Donald Trump se ha ganado a base de dislates un lugar en el panorama político mexicano. Sus andanadas xenófobas contra los emigrantes mexicanos en Estados Unidos han recibido respuesta incluso del propio presidente Enrique Peña Nieto, que a principios de marzo lo comparó con Hitler y con Mussolini. «Así llegaron ellos al poder», dijo aludiendo a su «retórica estridente».

Pero al magnate no le importa e insiste. Su anuncio de que, si fuese presidente, bloquearía los envíos de remesas desde Estados Unidos a México para forzar al Gobierno mexicano a que pague un muro fronterizo de unos 10.000 millones de dólares ha crispado de nuevo a sus vecinos del sur. «Trump es un psicópata lanzador de veneno», afirma Gustavo Madero, diputado del conservador PAN.

«Sería una catástrofe que fuese el candidato republicano. Viviríamos una campaña política de estiércol en la que él trataría de sacar lo peor del sector más racista de su sociedad, radicalizándolo aún más y empoderándolo», reflexiona Madero, que considera que el efecto Trump no afecta sólo a Estados Unidos sino que «es dañino para todo el sistema político internacional».

El diputado ilustra lo abusivo de la amenaza del multimillonario republicano de exigirle a México que financie el muro que pretender construir para cerrar el paso los emigrantes: «Eso equivale a todo el gasto del Gobierno en Justicia (6.300 millones) o en Sanidad (7.000 millones)».

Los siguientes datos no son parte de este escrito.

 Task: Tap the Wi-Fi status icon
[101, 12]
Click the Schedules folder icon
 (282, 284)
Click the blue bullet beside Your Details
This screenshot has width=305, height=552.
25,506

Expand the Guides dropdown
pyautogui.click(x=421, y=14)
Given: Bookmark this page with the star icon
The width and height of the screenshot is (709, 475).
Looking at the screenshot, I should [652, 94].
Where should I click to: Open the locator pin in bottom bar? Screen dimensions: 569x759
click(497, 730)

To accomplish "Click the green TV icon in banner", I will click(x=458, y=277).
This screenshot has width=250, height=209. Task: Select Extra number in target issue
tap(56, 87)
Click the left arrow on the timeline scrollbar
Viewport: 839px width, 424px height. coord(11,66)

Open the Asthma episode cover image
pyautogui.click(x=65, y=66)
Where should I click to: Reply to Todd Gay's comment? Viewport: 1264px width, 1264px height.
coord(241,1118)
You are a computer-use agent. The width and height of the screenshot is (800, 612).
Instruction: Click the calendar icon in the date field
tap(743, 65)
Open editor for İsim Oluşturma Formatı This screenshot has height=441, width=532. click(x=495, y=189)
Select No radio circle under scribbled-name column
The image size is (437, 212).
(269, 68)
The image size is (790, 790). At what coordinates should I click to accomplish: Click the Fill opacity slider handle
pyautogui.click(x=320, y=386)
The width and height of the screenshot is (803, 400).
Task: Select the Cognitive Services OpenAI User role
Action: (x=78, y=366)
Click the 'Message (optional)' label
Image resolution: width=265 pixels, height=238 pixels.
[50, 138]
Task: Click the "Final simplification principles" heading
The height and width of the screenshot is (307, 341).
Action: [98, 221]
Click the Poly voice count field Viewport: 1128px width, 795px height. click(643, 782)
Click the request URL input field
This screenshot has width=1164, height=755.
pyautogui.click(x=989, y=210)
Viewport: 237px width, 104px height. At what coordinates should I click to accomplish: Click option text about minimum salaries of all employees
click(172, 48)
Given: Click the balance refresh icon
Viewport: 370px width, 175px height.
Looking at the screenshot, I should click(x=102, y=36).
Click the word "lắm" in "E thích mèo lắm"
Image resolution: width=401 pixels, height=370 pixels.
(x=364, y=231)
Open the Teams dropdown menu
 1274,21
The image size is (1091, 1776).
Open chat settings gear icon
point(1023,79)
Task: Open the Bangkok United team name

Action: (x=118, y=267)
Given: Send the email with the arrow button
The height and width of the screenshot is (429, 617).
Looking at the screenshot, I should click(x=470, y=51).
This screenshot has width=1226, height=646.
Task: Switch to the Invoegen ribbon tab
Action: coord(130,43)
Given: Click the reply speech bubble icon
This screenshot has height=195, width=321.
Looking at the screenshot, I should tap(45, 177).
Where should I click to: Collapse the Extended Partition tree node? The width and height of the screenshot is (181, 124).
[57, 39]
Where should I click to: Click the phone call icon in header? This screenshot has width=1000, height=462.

Desde el punto de vista técnico, el fantasioso bloqueo trumpiano, consistente en prohibirle los envíos a los emigrantes mexicanos no regularizados, también se ve disparatado. «No tiene ninguna viabilidad económica ni financiera. No puedes saber quiénes envían las remesas, ni si son legales o no, porque las transferencias son básicamente anónimas. Tendría que cambiar tantas leyes que es prácticamente inviable», explica el economista Gerardo Esquivel. Su colega José Antonio Romero Tellaeche comparte ese análisis formal: «Suena descabellado regular eso», y añade que en el muy hipotético caso de que se llegara a hacer efectivo el cepo a las remesas, «el resultado político sería contraproducente: México siempre ha sido sumiso con Estados Unidos, pero esto, en vez de presionarlo, sí lo encendería».

Las remesas son la fuente más estable de ingresos para México. En 2015 sumaron 24.771 millones de dólares, según datos del Banco de México, por encima de sectores como el petrolero y el turístico.

Resulta inverosímil que nada pueda frenar la imbricación entre Estados Unidos y México. «Nuestra relación no se va a boquear. Por más muros que piensen en construir nada detendrá nuestra interrelación comercial e intercultural», afirma el senador Mario Delgado, del izquierdista Morena. Pero el fenómeno Trump no deja de ser una realidad que gana volumen. Delgado cree que en Estados Unidos se debería afrontar cuanto antes su significado profundo: «Hay algo que muchos americanos todavía no quieren ver. Insisten en que Trump es un accidente aislado, y no el resultado de un sistema en el que poder del dinero tiene cada vez más control e influencia sobre el poder político.